Step 10: Bring in Specialists

  • Turnaround or Insolvency Practitioner for CVAs, administration, or restructuring
  • Debt Counsel or Lawyer to handle statutory demands or winding-up petitions
  • Fractional CFO or FP&A lead to model cash and debt schedules
  • CRO or RevOps lead to rebuild sales discipline
  • Product Leader or Senior PM for ruthless prioritisation
  • SRE or Senior Engineer to cut infra costs without breaking reliability
  • Comms Lead to control the narrative with staff, clients, and investors

Step 11: Deal with Debt, HMRC, and Legal Risk

When cash runs out, debt pressure escalates fast.

HMRC

  • Request Time to Pay (TTP) early—don’t ignore arrears
  • VAT, PAYE, and Corporation Tax arrears build penalties and interest
  • In 2024–25 HMRC carried £45bn in unpaid debt, mostly from small businesses

Creditors

  • Prioritise essential suppliers
  • Negotiate extended terms with secondary creditors
  • Communicate openly—creditors prefer repayment to insolvency

Legal Actions

  • CCJs damage credit ratings and scare off investors
  • Statutory Demands and Winding-Up Orders can be triggered by just £750 unpaid for 21 days
  • Debt Collection Agencies add costs and pressure

Case Studies

  • A London design agency served with a winding-up petition for £150k managed to have it dismissed through legal challenge
  • A UK coach company under heavy creditor pressure survived by negotiating a CVA
  • A London printing company in crisis used a CVA to preserve contracts and jobs instead of collapsing into liquidation

Step 12: Market Context

  • 632,000 UK businesses were reported as in significant financial distress in Q3 2024, up 32% year on year
  • 337,000 closures versus 292,000 births in 2023, the first year in a decade with more deaths than births
  • Business closure rates hit 11.8%, higher than new formations at 11.5%

The environment is harsher, creditors are less patient, and HMRC enforcement is stronger.
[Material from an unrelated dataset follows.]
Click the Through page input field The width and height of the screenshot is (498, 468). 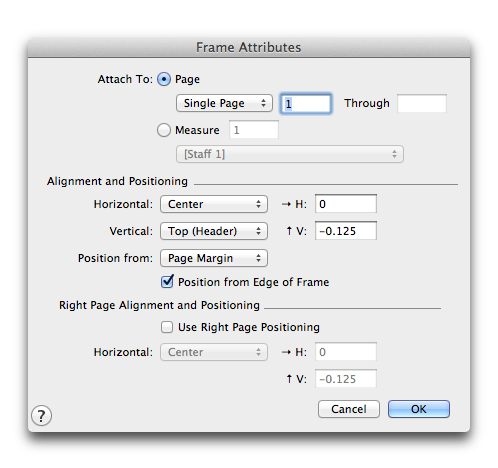pos(422,104)
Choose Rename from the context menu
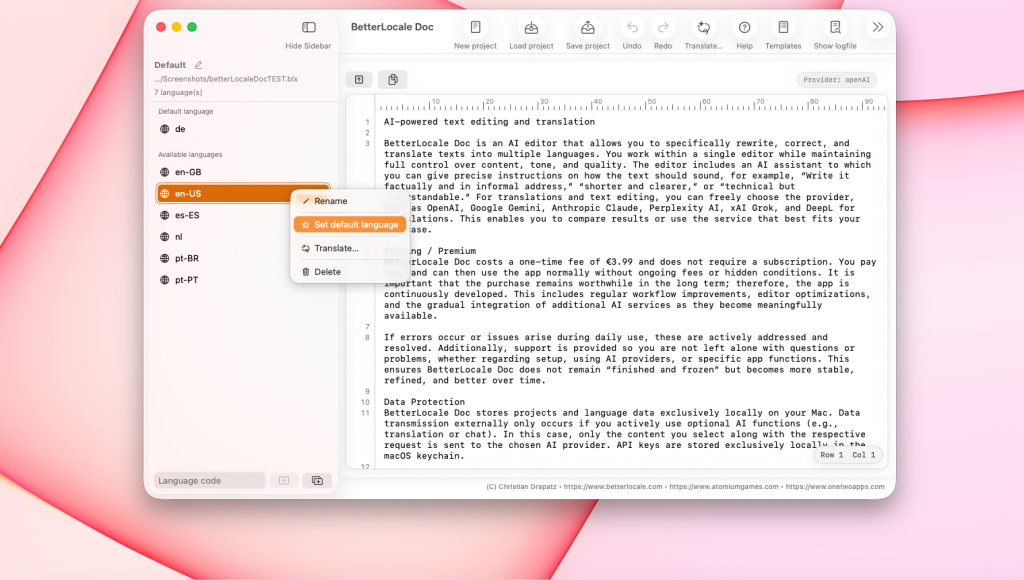 330,201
Step 13: What to Measure Weekly

  • Cash runway and burn
  • Gross margin and contribution margin
  • Net Revenue Retention, churn, and expansion
  • CAC payback and Magic Number
  • Pipeline health and forecast accuracy
  • Debt repayment schedule (HMRC and creditors)
  • Legal risk indicators such as CCJs, statutory demands, and winding-up petitions

Final Takeaway

A turnaround is not about hope. It’s about structured resolve: tell the truth fast, focus on your sharpest product wedge, rebuild margins and economics, repair the go-to-market engine, extend runway, proactively manage HMRC and creditor risk, and keep your team aligned through clarity and care. With transparency, discipline, and the right specialists, you can bring your startup back from the brink and restore confidence among staff, customers, and investors.